Mark Strong plays the head of the firm representing the good guys and is simply flat. It is hard to believe this is the same actor who played such an earthshaking role in “Tinker, Tailor, Soldier, Spy” five years ago. The good news comes with John Lithgow playing hyper-fleshy congressman Ron Sperling who sells out to the bad law firm and commences to crucify Miss Sloane in a set-up congressional hearing. He is so overwhelmingly grotesque he makes Jabba the Hutt look like Justin Bieber. With every shake of his jelly-like jowls, we are rooting for him to get it. An Oscar nomination for best quivering weasel is possible.
In an excellent piece of casting, Michael Stuhlbarg is chosen to be sleazy sourpuss defense lawyer Pat Connors, nearly duplicating his fantastic performance as powerful but ultimately weak kneed gangster Arnold Rothstein in “Board Walk Empire.”
Most of the movie features iron maiden Sloane heading a group of young, beautiful and presumably, very highly paid Ivy League legal whiz kids. The failure of that casting is that the kids are just too beautiful and too stupid to be true. They look as if they walked right out of a series of underwear ads and into six figure salaries as New York power brokers.

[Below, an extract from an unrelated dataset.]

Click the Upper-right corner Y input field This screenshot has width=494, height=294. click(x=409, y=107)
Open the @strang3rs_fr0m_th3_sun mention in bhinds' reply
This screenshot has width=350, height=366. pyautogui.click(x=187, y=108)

Then again, they can never get a word in edgewise because of Sloane’s perpetual jack hammer rhetoric.
The crucial scene in “Miss Sloane” comes at the end of the movie when she delivers a monologue about what is wrong with the world and what needs to be done to get things back on track, a la Ayn Rand’s verbiage in “Atlas Shrugged.” The knife is in and the twist is made, but by that time it is too late. There are no more brain cells left to decipher the miniscule message in the hackneyed, leaden, self-searching diatribe. The cellos come up with an ominous roar and we feel something is happening, but we do not know what it is. The camera does slow pans and even slower zooms trying to squeeze out every ounce of profundity. There, she says, I told you so.